Luca Natalini ben arrivato a Milano. Com’è stato l’impatto con Maida Mercuri?
Favolosa, Maida è una potenza di energia ed è in grado di trasmettere alle persone buono umore e voglia di fare. Se ho scelto a Milano è anche perché mi è stata offerta la possibilità di lavorare al suo fianco. L’intesa tra noi due è stata perfetta fin dal primo giorno. Il 26 maggio ho fatto il colloquio di lavoro, il 27 mi ha affidato la cucina del ristorante, il 30, che era il giorno del mio trentunesimo compleanno, il Pont de Ferr ha riaperto. Lei si fida molto di me e penso di essere in grado di ricambiare questa fiducia, perché lei un’opportunità per contribuire alla crescita della mia carriera.
Tu cosa sapevi del Pont de Ferr prima di accettare l’incarico?
Che era gestito da una bravissima imprenditrice. Ho sempre seguito l’evoluzione del locale soprattutto quando c’era Matias Perdomo che, per me, rappresenta uno degli chef più talentuosi in circolazione. I complimenti che mi ha fatto di persona lo scorso anno, in occasione del concorso San Pellegrino Young Chef (Perdomo era uno dei giurati, ndr), rimangono ben impressi nella mia memoria. È stato un gesto che mi ha riempito di orgoglio ed emozione.
Passiamo alla cucina: cosa proponi in questa tua nuova esperienza milanese?
Un mix che ondeggia tra tradizione culinaria e proposte gastronomiche, perché la mia idea è accogliere una clientela trasversale, che ha come unico desiderio quello di stare bene e rilassarsi dopo tante settimane di quarantena. Voglio valorizzare le ricette: da quelle un po’ più gourmet ad altre più classiche che magari rileggerò a modo mio.
Stai pensando a un novo piato dedicato proprio a Milano?
Ci sto lavorando da alcune settimane, lo sto mettendo a punto. So che me lo chiederete quindi anticipo la domanda: non posso svelare ancora la ricetta. Mi limito a dire che ci sarà il midollo di vitello e non sarà a base di riso.
Quali sono i piatti must che il cliente troverà nel menu?
Non mancherà come primo piatto la mia Pasta in Bianco cucinata con vermouth alla prugna, aceto e miele.
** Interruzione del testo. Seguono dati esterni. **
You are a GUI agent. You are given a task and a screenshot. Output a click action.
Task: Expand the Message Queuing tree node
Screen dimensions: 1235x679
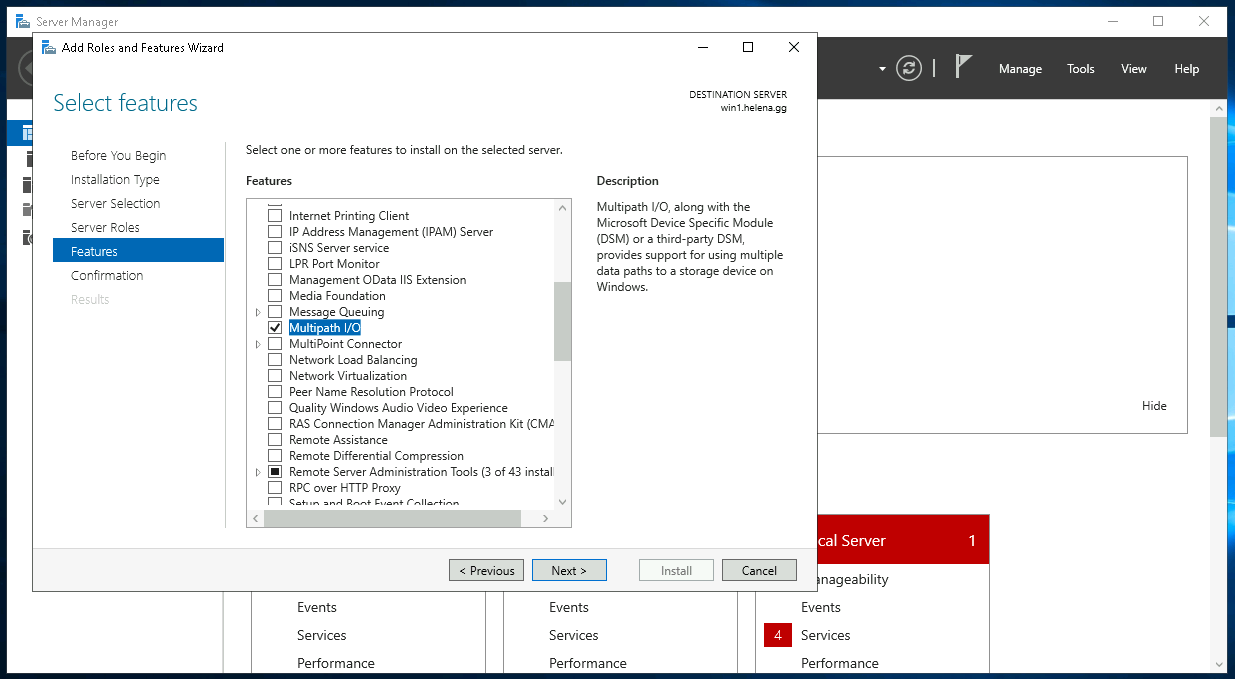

È uno dei miei cavalli di battaglia, così come il Piccione con Salsa di Gin e l’antipasto Cavallo e Ostrica.
Il dessert da tenere d’occhio invece è?
Consiglio la mia rivisitazione della Zuppa Inglese che farcisco con dell’alkermes che è un liquore unico della mia terra toscana.
Il Pont de Ferr ha aperto a fine maggio: che primi riscontri avete?
Abbastanza alternanti. Notiamo una maggiore affluenza a pranzo piuttosto che a cena. Non la conoscevo prima, non avendo mai vissuto a Milano, ma mi sembra che la zona dei Navigli in settimana sia ancora abbastanza vuota, mentre in questi weekend direi che appare molto frequentata. La sensazione, in ogni caso, è che siamo ancora in una fase di transizione e, personalmente, ritengo che ci vorranno almeno un paio di mesi prima che la maggioranza dei ristoranti, e non solo Al Pont de Ferr, ritornino a lavorare in normalità.
Per chiudere: Milano come ti accolto?
Alla stragrande e ho subito respirato quell’atmosfera di sentirsi come a casa. Il tutto ben consapevole di essere arrivato in un momento molto delicato e complesso per la città. Ho comunque subito percepito quel grado di estrema ospitalità che proverbialmente contraddistingue questa bellissima metropoli.